I’ve just finished Robert Harris’ “Dictator,” the last in his quadrilogy of books on Cicero. It’s about leadership as much as about Cicero. We have a smorgasbord of leadership types. Cicero himself, Pompey, Mark Anthony, Octavius and the so called, self-styled God called Julius Caesar, clearly insane but brilliant at building a fighting force of employees through non-stop action making all of them feel that they are irreplaceable and unstoppable.


Ernest Saunders at Guinness was a bit like that…he had the best foot soldier/marketers any general/CEO in business ever had. Talk to them now and they are still in awe of each other, of what they achieved with “the black stuff” as they called Guinness and having been part of the highest performing team they could remember.
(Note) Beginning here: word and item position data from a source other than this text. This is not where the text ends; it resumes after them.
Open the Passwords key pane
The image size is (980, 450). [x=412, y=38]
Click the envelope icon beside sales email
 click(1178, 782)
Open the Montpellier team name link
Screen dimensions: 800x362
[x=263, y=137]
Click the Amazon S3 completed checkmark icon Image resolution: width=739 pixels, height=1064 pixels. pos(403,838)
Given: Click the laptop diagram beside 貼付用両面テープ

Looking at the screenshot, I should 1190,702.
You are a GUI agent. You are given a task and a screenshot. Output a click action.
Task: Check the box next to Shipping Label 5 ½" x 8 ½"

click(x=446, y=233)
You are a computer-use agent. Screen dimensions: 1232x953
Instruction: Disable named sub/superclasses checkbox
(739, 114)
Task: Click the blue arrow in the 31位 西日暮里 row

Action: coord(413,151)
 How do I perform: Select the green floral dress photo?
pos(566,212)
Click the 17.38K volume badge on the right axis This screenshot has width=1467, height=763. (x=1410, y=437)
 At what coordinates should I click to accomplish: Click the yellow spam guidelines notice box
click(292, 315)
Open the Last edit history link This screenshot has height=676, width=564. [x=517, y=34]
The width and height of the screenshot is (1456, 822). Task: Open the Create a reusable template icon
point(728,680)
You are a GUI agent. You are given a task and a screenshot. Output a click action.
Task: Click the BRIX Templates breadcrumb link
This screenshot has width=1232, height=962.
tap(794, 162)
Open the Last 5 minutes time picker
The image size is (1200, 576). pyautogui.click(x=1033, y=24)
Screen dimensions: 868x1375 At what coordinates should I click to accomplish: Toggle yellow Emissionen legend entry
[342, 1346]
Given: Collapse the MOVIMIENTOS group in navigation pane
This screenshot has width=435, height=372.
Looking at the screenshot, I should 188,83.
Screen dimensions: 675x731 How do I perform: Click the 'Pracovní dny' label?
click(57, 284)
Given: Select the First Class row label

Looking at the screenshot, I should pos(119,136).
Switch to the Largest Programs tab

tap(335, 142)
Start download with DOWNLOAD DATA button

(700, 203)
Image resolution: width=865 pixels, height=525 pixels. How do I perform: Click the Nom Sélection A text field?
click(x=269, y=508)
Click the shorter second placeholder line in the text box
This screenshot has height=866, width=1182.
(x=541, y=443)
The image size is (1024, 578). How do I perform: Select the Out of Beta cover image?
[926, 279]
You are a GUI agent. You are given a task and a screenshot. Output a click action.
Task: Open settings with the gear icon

The conversation about leadership is thrown into relevance by Davos where the movers and shakers are gathering like sleek vultures. The recently published Ipsos Mori Veracity Index which has been charting levels of public trust in various professions for 32 years is even more relevant.
Business leaders are now amongst the least trusted groups. As Matthew Parris spluttered in Saturday’s Times:- “the typical FTSE CEO makes 183 times more than their average employee…” Leadership is being measured, he implies, by how much they earn not by how effective they are.

What do we really expect from leaders?

In the Roman Republic they spent most of their time trying to construct checks and balances to avoid the Julius Caesar “I am God” problem. We spend our time today trying to create images of leadership perfection. Tim Cook, Charlie Mayfield, Howard Schultz and so on but whichever way it’s not going to be a long list.

When Tony Hayward ex BP CEO and running that business during the Deepwater Horizon crisis took a "day off" to see Bob, his co-owned boat, participate in the Round the Island yacht race off the Isle of Wight with his son saying he wanted to get “his life back”. In truth he was paid all those millions not to have a life of his own.


Leaders are needed to be different things in different situations. We choose the leaders we think we need. Churchill in 1940; Reagan in 1981; Thatcher in 1979; Blair in 1997. Sometimes we need inspirers, sometimes martinets, sometimes healers, sometimes role models and sometimes visionaries.

Reflect on the deluges that came after Lord Browne, Tim Leahy, Justin King, Alex Ferguson, Marjorie Scardino … and increasingly we realise leadership is as much to do with luck as skill.

To understand the role of leader, watch this Ted Talk:-



This a stunning story about conductors and styles of leadership from Itay Talgam, the Israeli Conductor and Business Consultant. It’s both insightful and very funny.


But don’t people need the smack of strong leadership…people like Trump and Putin?

No. I think people need leaders who manage to draw the best out of them…who make them surprise themselves.

Surely the age of the bully-leader is over.